* **Goal of the exercise**:
Please quote exactly the lines below from the line containing "Image resolution: width=1728, height=2049." to the line containing "Naslovna (657, 43)", both lines included, and nothing else.

* **Data for this exercise**:
%%
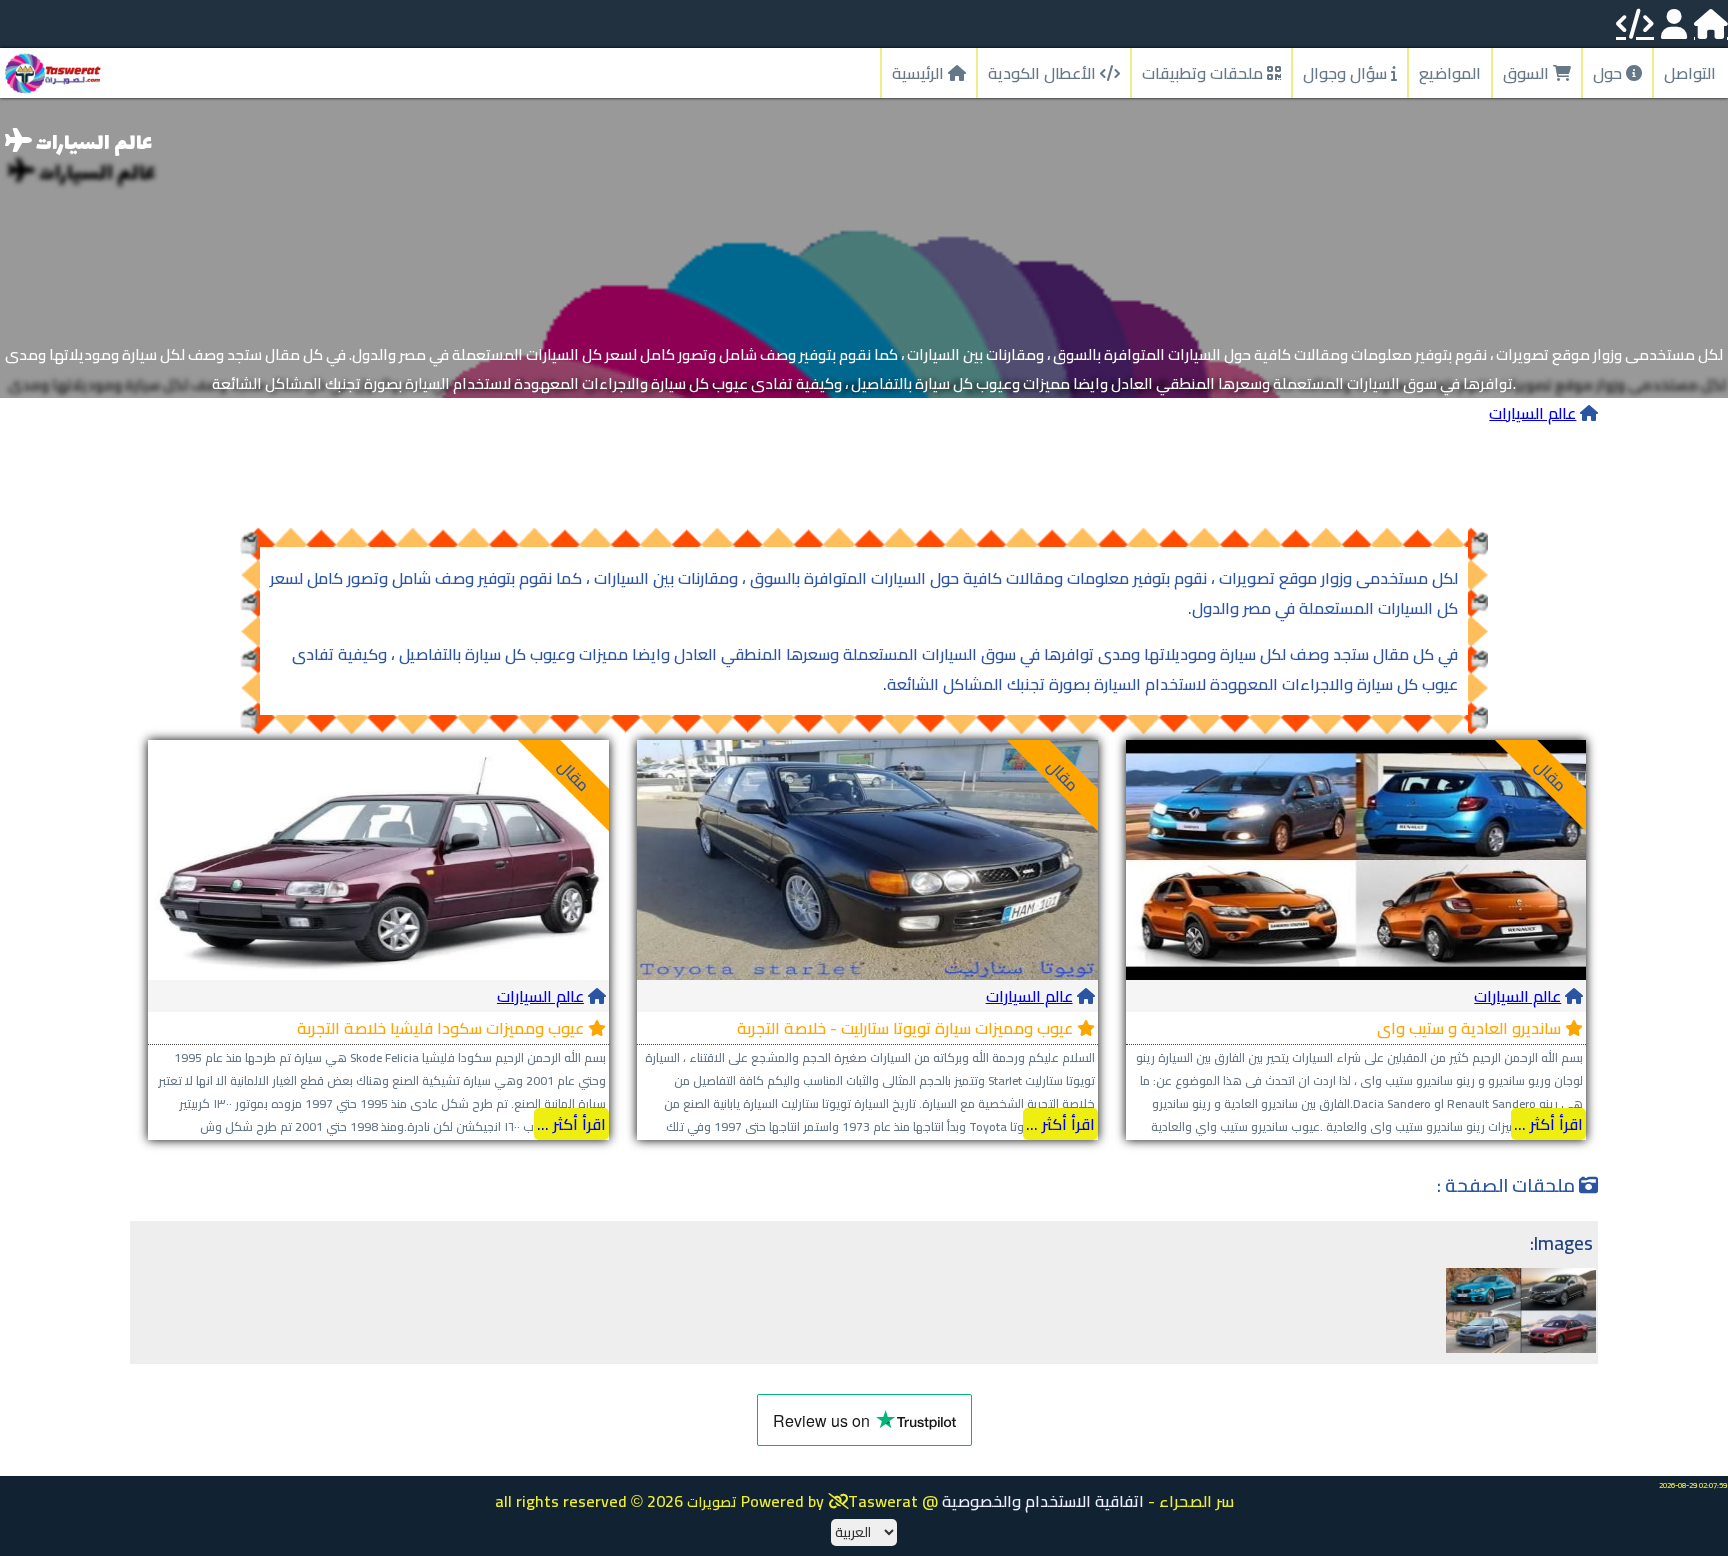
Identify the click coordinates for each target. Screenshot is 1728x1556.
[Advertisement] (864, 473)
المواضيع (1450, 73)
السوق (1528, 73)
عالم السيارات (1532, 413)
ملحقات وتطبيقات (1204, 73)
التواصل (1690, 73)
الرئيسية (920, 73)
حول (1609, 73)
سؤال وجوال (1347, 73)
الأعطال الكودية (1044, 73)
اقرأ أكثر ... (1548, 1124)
%%
%%
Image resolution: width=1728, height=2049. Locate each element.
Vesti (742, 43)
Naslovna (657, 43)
%%
* **Solution to this exercise**:
Image resolution: width=1728, height=2049. Locate each element.
Vesti (742, 43)
Naslovna (657, 43)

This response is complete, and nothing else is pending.